Моя дочь. Неизвестно где. Одна. На протяжении двенадцати дней. Я вспомнил ее глаза, тот теплый свет, который открывается только родителям, и брякнул:
– Она жива.
Риган склонил голову набок, как щенок, услышавший нечто необычное.
– Не сдавайтесь, – попросил я.
– Мы и не собираемся, – заверил он, глядя на меня с откровенным любопытством.

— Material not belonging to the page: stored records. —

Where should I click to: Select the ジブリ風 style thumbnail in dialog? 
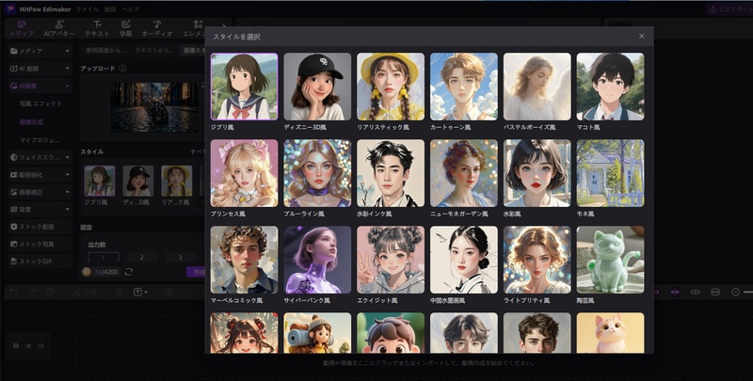click(x=245, y=87)
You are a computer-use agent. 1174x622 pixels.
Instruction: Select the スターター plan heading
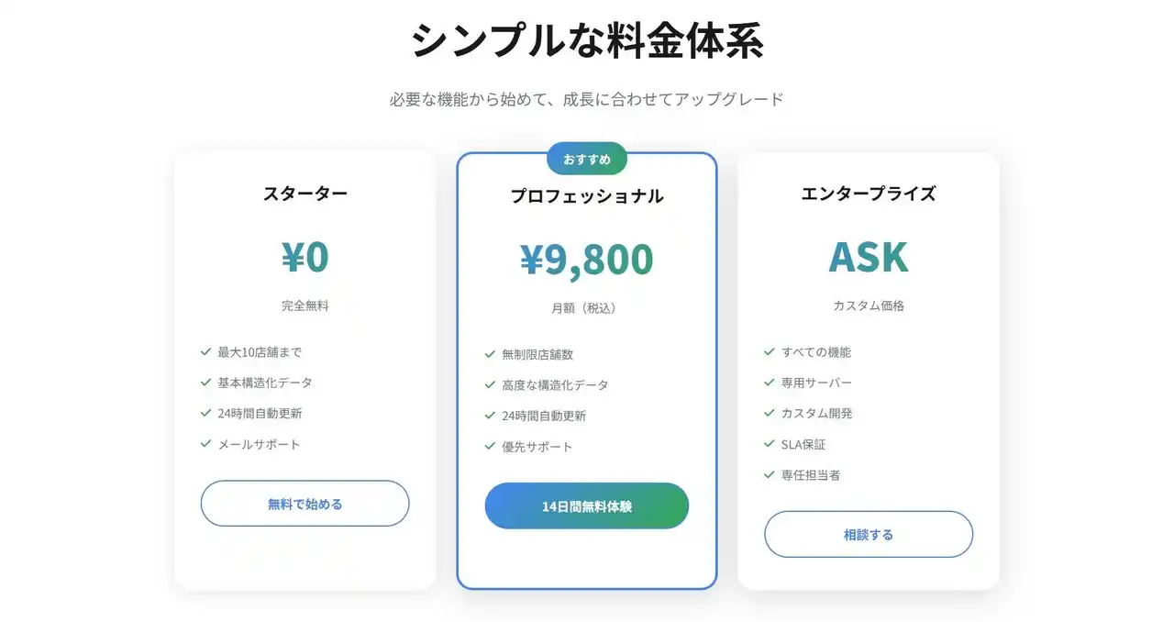click(x=305, y=194)
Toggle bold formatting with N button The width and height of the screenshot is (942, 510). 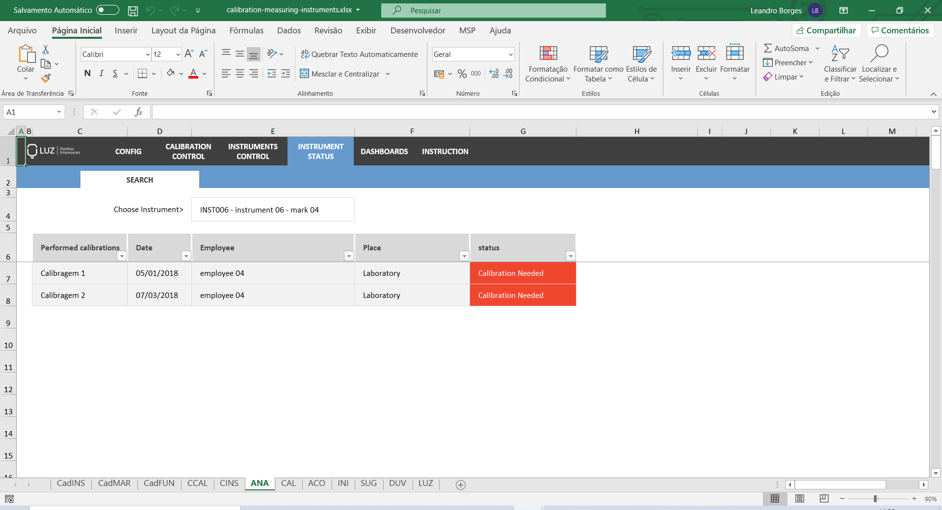[87, 74]
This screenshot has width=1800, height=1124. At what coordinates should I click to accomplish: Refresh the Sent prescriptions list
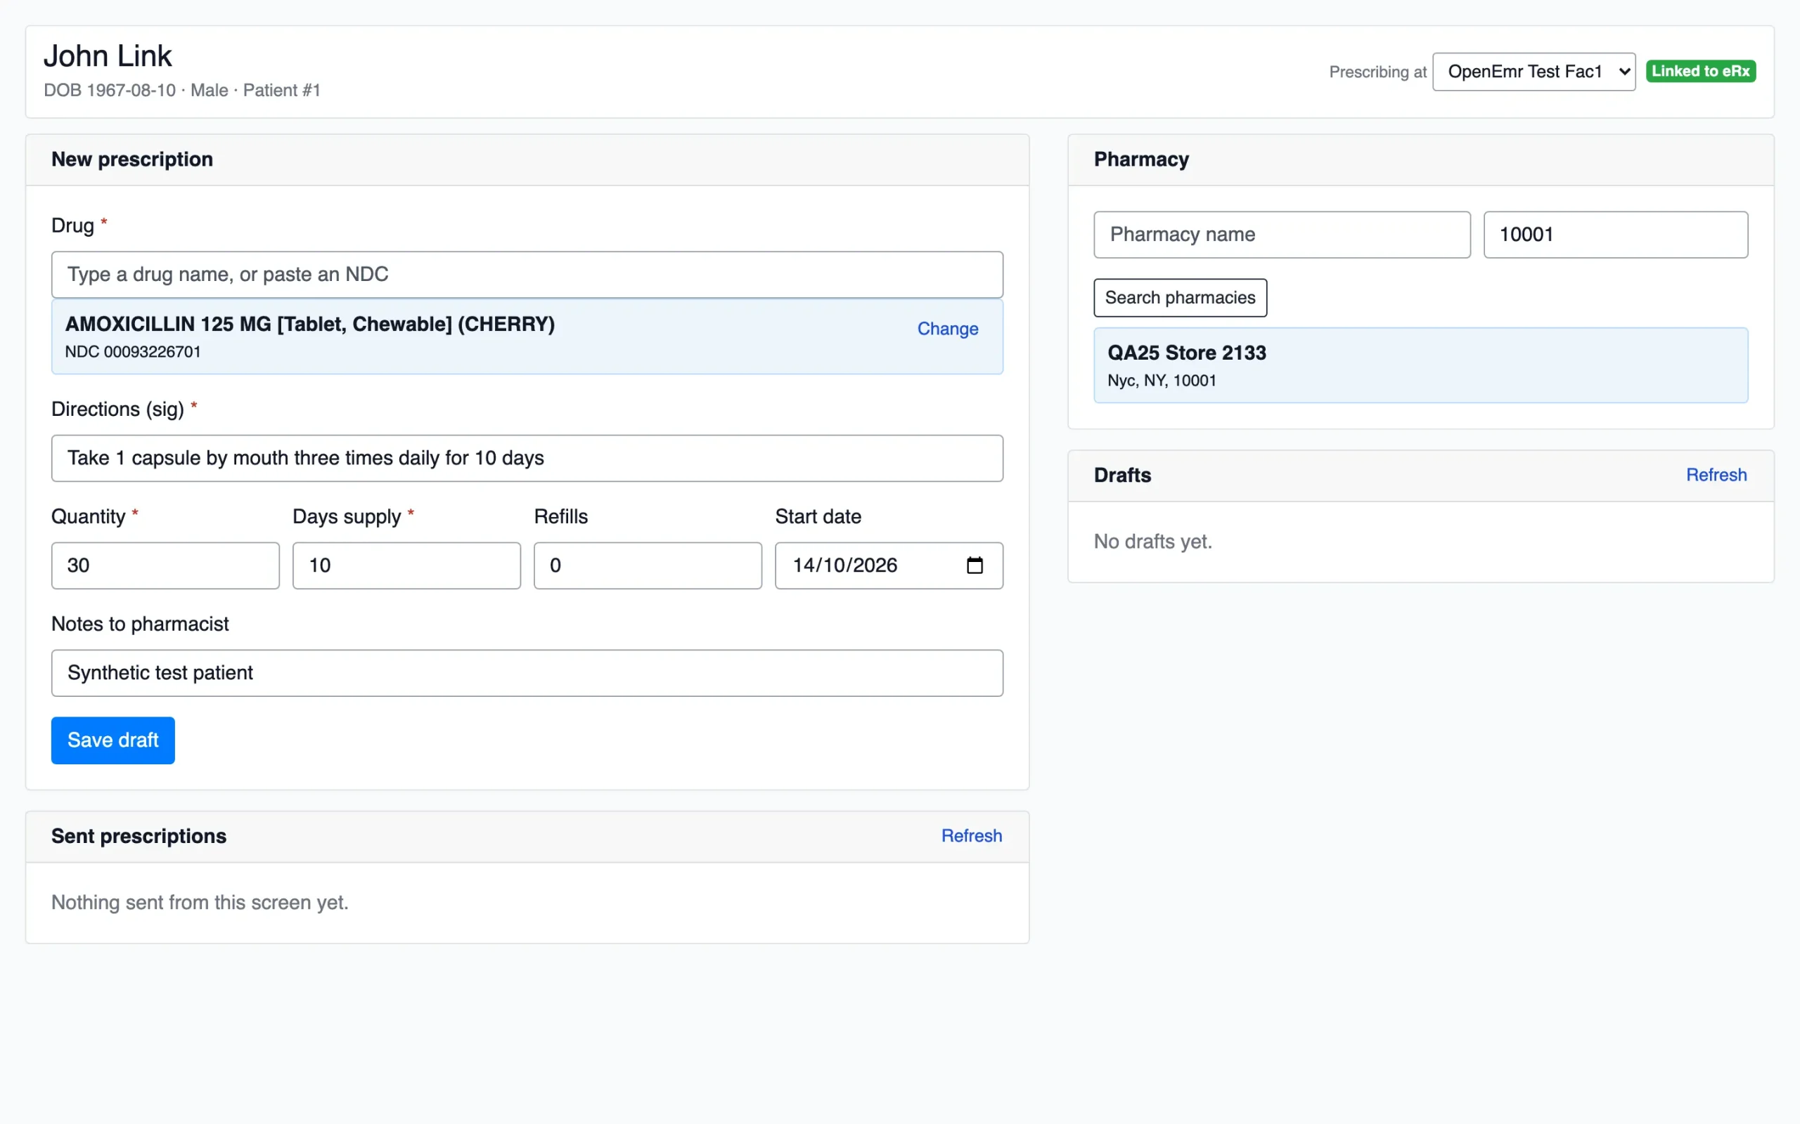point(971,836)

– Я просто хочу сказать… У вас есть дети, детектив Риган?
– Две девочки.
– Понимаю, звучит глупо, но я бы знал. – «Знал так же хорошо, как и то, что после рождения Тары мир никогда уже не будет прежним». – Я бы знал.
Он промолчал. Я понимал, что мои слова – слова человека, привыкшего смеяться над всякими чудесами и колдовством, – звучат дико. Понимал, что невольно выдаю желаемое за действительное. И все же я цеплялся за свою веру. Прав я был или заблуждался, но она держала меня, как спасательный канат.
– Нам еще кое-что нужно, – сказал Риган. – О вас, вашей жене, друзьях, доходах…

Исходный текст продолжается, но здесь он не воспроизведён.